Baca berita dengan sedikit iklan, klik di sini
IBARAT serial thriller, selalu saja muncul episode menegangkan dan penuh kontroversi dari kasus Gunawan Santosa alias A Cin alias Kevin Martin alias Dustin Bakrie alias Indra Amapta. Terakhir Selasa pekan lalu, ketika terdakwa pembunuh Boedyharto Angsono, Direktur Utama PT Aneka Sakti Bakti (Asaba), ini diangkut dari Rumah Tahanan Salemba ke Pengadilan Negeri Jakarta Utara, untuk menghadiri sidang perkara.
Syahdan, di sekitar Galur, Jakarta Pusat, Gunawan "keluar" dari mobil, terempas di jalan aspal, semaput, dibawa ke klinik oleh orang-orang di pinggir jalan, tertembak, ditangkap oleh seorang polisi yang bertugas di sekitar situ, dibawa ke Rumah Sakit Polri di Kramat Jati, dioperasi, dan seterusnya…. Dari sini kemudian berkembang berbagai versi.
Polisi sudah menetapkan dua petugas dari Kejaksaan Negeri Jakarta Utara sebagai tersangka, sesuatu yang dianggap terlalu dini oleh Kepala Pusat Penerangan Hukum Kejaksaan Agung. Persoalannya mungkin bukan pada dini atau tidak dininya penetapan tersangka. Dengan sedikit akal sehat, usaha kabur Gunawan Santosa tak terlalu sulit dirunut dari kronologinya.
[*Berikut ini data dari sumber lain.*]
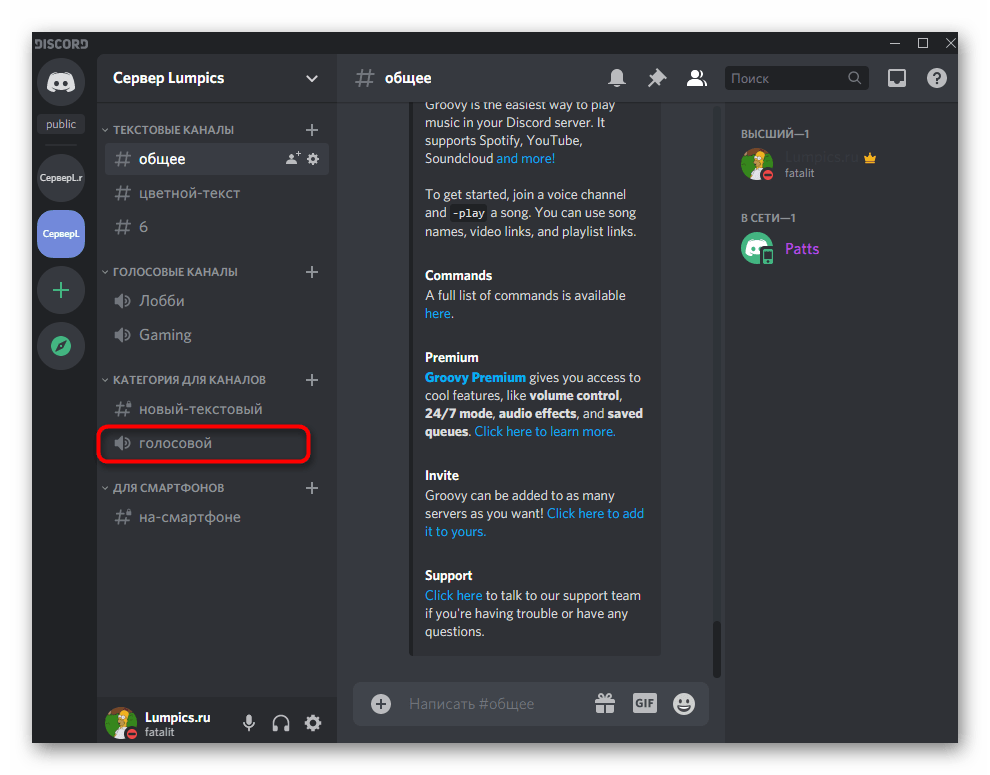Join the голосовой voice channel
Image resolution: width=990 pixels, height=775 pixels.
coord(175,443)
Mobil tahanan pada hakikatnya adalah "rumah tahanan berjalan", dengan seperangkat prosedur dan fasilitas pengamanan. Itu sebabnya tempat tahanan dan tempat petugas pengawalan dipisahkan, seperti halnya di rumah tahanan para petugas tidak ditempatkan dalam satu sel dengan tahanan. Dari berbagai versi yang kita dengar, Gunawan dan pengawalnya ditempatkan bersama di satu ruangan di dalam mobil. Siapa yang mengambil keputusan ini?
Di dalam mobil, Gunawan ternyata mengantongi sepucuk pistol, dua borgol, satu telepon seluler, dan uang lebih dari Rp 30 juta. Padahal, sebelum naik ke mobil, Gunawan harus melewati lima gerbang pemeriksaan untuk akhirnya dinyatakan "steril". Siapa saja yang melakukan pemeriksaan di setiap gerbang itu? Menurut satu versi, perjalanan mobil juga tidak menempuh rute yang lazim, yaitu dari Penjara Salemba-Rawasari langsung masuk jalan tol, tetapi lewat jalan kampung. Kalau versi ini benar, siapa yang berhak mengubah rute itu?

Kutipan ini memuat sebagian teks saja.